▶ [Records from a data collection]
= Beginning of Section =

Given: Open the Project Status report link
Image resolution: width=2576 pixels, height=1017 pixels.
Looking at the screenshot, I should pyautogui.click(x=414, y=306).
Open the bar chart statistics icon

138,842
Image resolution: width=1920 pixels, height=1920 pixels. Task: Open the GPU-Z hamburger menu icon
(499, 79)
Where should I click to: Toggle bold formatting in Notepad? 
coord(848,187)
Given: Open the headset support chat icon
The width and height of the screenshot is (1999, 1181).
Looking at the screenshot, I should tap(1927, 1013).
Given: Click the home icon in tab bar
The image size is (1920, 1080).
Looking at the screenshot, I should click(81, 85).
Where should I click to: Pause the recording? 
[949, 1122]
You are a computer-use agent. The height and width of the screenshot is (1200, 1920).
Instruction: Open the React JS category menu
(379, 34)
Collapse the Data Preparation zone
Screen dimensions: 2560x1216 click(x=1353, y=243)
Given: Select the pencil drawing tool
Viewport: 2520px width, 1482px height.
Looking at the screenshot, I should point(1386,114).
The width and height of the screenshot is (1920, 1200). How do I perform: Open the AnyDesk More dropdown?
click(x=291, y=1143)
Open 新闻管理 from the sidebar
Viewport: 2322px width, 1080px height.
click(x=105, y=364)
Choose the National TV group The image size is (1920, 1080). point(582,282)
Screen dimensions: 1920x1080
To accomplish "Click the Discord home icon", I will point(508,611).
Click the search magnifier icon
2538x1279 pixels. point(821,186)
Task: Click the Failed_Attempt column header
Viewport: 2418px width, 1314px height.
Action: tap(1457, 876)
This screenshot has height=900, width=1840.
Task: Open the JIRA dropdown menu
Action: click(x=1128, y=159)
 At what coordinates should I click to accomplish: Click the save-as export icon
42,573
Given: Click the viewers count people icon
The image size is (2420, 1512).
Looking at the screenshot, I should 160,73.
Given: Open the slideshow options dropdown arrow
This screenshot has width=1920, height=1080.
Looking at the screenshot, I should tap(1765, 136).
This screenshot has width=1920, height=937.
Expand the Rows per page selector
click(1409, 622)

= End of Section =

▶ [Work task] Nothing but the lines from the top of the entries above through the line with "Given: Open the headset support chat icon" should be set down, each exactly as written.

▶ [Solution to this problem]
Given: Open the Project Status report link
Image resolution: width=2576 pixels, height=1017 pixels.
Looking at the screenshot, I should pyautogui.click(x=414, y=306).
Open the bar chart statistics icon

138,842
Image resolution: width=1920 pixels, height=1920 pixels. Task: Open the GPU-Z hamburger menu icon
(499, 79)
Where should I click to: Toggle bold formatting in Notepad? 
coord(848,187)
Given: Open the headset support chat icon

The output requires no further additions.